4 Can We Sustain Democracy and the Planet Too

2020 
For decades now, climate scientists have been building an increasingly complete and powerful case for the conclusion that the earth's mean temperature is increasing, and a principal cause is the release of greenhouse gases into the atmosphere.1 That conclusion serves, in turn, as the starting point for analyses—less firmly grounded to be sure—that reveal many types of potentially problematic consequences, including some that are truly devastating. Indeed, if business as usual proceeds long enough, catastrophe is bound to occur. Yet despite repeated warnings, citizens of democratic regimes around the world have not been clamoring for policies that would limit industrial emissions or check the warming trend. Even before 2016 and the election of Donald Trump as president of the United States, there were signs of trouble. Pressure on politicians to consider bold initiatives aimed at tackling the problem of global warming abated, often because of other urgent issues (for example, the migration crisis that has frequently dominated European politics).
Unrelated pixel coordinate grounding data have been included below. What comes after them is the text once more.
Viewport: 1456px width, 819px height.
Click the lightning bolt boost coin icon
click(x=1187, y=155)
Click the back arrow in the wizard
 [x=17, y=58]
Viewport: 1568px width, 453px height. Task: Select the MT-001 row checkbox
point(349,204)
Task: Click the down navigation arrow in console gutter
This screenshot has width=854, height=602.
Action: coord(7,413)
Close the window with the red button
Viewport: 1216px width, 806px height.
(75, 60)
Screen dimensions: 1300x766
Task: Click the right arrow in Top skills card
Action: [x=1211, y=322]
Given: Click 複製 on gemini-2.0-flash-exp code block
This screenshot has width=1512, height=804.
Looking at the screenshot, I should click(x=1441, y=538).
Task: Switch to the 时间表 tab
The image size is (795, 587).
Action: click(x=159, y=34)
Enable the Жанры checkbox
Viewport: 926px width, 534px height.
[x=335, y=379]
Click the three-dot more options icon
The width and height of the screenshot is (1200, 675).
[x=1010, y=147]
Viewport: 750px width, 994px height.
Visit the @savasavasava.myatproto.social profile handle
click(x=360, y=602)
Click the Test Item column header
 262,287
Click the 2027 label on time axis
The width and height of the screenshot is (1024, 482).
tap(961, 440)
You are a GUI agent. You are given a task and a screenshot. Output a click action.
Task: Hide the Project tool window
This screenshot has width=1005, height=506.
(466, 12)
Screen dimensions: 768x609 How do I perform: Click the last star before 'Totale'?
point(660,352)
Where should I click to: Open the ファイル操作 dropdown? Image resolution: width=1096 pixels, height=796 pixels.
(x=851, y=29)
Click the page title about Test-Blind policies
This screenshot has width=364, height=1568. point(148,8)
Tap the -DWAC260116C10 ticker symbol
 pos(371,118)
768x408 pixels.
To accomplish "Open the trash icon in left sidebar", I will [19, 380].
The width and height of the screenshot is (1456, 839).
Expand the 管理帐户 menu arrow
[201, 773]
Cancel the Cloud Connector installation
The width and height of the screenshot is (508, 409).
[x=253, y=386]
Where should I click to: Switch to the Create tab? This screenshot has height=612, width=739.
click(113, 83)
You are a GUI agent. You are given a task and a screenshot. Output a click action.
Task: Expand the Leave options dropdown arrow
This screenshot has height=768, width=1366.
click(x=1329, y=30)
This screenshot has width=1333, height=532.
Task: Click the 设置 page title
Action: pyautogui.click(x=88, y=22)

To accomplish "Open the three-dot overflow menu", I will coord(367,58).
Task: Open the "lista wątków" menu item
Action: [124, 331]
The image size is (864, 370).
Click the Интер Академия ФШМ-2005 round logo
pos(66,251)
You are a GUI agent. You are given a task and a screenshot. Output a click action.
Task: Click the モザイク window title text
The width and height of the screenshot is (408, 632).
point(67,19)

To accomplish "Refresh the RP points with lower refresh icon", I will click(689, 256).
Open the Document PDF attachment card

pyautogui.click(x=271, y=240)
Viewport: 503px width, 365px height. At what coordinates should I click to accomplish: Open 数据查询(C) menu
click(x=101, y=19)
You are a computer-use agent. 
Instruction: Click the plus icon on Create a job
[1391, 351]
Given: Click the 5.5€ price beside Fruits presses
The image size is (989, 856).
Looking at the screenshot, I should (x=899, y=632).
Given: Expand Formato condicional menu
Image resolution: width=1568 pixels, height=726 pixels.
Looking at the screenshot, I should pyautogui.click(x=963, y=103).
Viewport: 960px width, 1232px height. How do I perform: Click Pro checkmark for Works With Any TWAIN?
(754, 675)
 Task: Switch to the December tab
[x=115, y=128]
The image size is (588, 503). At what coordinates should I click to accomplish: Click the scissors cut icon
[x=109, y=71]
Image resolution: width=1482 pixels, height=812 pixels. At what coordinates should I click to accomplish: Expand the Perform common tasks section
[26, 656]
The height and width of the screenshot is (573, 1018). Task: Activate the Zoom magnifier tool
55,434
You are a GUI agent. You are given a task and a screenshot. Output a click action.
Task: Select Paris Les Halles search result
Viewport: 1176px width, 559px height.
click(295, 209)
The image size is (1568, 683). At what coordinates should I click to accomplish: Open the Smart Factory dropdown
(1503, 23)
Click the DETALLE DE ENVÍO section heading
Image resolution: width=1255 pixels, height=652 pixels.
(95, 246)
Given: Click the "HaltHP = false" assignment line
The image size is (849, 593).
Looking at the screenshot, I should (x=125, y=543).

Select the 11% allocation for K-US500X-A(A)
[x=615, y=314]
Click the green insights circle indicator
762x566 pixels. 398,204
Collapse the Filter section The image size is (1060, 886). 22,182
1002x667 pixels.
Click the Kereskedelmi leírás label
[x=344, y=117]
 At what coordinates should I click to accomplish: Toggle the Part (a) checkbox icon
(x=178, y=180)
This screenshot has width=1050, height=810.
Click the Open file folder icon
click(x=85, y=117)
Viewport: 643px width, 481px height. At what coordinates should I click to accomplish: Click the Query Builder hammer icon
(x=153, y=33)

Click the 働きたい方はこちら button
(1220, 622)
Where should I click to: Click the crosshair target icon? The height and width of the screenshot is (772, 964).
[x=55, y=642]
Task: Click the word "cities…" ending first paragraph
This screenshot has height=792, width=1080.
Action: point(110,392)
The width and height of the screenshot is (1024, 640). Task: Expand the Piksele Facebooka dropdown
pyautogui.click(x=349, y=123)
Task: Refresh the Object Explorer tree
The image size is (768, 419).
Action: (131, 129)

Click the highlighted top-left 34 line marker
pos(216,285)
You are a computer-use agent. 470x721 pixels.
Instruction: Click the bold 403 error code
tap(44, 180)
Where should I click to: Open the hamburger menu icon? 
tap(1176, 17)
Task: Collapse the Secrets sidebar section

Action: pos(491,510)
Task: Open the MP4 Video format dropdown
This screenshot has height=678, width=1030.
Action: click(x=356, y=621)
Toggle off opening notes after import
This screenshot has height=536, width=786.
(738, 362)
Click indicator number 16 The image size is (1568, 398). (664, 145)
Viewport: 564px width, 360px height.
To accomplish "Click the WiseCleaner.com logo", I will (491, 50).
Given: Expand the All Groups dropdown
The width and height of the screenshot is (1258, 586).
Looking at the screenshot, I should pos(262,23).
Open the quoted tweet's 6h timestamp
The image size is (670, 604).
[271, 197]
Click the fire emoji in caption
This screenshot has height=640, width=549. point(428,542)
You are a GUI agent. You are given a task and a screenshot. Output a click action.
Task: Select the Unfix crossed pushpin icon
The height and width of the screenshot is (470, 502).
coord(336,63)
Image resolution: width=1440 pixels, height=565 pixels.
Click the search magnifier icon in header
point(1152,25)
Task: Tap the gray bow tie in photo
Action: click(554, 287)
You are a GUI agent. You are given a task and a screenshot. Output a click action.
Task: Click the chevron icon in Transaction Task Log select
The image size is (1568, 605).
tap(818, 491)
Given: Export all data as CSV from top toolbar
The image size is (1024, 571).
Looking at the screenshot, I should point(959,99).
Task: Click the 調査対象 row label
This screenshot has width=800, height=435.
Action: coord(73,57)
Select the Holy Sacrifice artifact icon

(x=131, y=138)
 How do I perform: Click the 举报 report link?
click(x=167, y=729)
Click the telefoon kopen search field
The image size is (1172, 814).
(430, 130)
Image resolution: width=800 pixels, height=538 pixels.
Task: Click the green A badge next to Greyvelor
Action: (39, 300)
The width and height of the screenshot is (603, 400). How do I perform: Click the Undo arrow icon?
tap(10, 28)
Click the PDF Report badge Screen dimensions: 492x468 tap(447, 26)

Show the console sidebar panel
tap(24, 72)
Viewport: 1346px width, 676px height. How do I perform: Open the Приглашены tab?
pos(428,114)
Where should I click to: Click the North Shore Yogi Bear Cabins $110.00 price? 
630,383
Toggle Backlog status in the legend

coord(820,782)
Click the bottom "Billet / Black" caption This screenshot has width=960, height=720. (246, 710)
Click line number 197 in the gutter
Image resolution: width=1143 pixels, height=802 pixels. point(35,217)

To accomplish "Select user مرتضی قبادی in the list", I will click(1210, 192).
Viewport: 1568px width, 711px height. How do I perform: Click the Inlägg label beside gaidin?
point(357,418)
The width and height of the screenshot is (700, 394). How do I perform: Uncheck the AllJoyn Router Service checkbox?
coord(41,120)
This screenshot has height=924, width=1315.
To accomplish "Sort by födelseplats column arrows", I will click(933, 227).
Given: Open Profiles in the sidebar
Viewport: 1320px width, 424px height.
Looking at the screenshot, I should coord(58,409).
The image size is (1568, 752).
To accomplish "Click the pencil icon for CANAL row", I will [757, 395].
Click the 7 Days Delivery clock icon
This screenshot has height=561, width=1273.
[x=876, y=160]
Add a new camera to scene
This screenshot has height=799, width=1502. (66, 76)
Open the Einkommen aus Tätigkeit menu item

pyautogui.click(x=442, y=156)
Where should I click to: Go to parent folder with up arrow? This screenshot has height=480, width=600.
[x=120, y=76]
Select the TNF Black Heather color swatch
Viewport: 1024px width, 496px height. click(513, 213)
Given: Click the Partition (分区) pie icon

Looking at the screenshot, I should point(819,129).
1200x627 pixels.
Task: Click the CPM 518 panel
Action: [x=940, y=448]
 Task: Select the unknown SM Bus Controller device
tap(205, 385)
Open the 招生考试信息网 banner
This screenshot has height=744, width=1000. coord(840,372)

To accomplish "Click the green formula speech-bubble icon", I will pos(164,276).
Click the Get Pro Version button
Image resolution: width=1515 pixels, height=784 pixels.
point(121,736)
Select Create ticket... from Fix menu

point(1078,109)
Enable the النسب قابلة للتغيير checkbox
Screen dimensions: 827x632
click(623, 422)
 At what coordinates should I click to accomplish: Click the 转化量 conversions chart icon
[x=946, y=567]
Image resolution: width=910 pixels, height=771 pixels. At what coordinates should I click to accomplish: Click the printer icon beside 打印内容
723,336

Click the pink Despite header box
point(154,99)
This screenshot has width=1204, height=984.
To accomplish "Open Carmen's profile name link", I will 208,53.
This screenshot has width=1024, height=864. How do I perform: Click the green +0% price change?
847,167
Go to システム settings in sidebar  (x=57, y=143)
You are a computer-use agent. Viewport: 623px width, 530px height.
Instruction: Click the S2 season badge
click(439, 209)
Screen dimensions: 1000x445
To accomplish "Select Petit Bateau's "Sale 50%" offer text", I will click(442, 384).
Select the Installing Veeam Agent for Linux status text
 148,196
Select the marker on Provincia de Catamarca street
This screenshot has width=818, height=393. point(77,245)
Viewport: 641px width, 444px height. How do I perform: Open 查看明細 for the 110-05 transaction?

Even in nations that once contained strong movements expressing public concern about climate change, the voices today are more muted than they were. For a brief hopeful moment, during the last days of Barack Obama's presidency, it seemed as though the United States, long a laggard among the affluent nations, was prepared to play a leadership role. Hopes were dashed by Trump's accusations that climate change is a concept “created by and for the Chinese in order to make American business noncompetitive,” and the subsequent actions to which this ludicrous verdict has led him. The Trump administration appears gleefully bent on accelerating the transition to climatic disaster.